The DC Departments of Energy and Environment, General Services, and the DC Housing Authority also completed a pilot program for recycling education in public housing and did waste audits on three such properties, revealing that 80 percent of those waste streams was either recyclable or compostable. “We started education and outreach on waste prevention, with how to reduce household waste, such as opting out of junk mail catalogs, food waste, and grass cycling [leaving clippings on the lawn],” says White. A study outlining the feasibility of curbside organics collection is expected soon.

Marin County, California: Soil-To-Soil Textile Production

Fibershed began in 2010 with a commitment by its founder, Rebecca Burgess, to develop and wear a prototype wardrobe where the dyes, fibers and labor were sourced from a region no larger than 150 miles from the project’s headquarters in the San Geronimo Valley in Marin County. The goal was to show that regionally grown fibers, natural dyes, and local talent were still in great enough existence to provide a basic human necessity — clothes. Within months, the project became a movement, and Burgess founded Fibershed’s 501c3 to address and educate the public on the environmental, economic and social benefits of decentralizing the textile supply chain.

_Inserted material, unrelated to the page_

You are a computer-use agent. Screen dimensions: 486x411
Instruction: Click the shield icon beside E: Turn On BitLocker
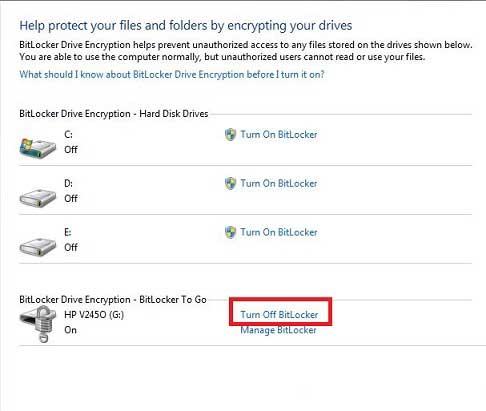(231, 232)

Fibershed develops regional and regenerative fiber systems on behalf of independent working producers, by expanding opportunities to implement carbon farming and rebuild regional manufacturing, and through connecting end users to farms and ranches through public education. “We envision an international system of regional textile communities that enliven connection and ownership of ‘soil-to-soil’ textile processes, which includes composting,” explains Burgess. “These diverse textile cultures are designed to build soil carbon stocks on the working landscapes on which they depend, while directly enhancing the strength of regional economies. Through strategic grazing, conservation tillage, compost application, and a host of scientifically vetted soil carbon enhancing practices, our supply chains will create ‘climate beneficial’ clothing.”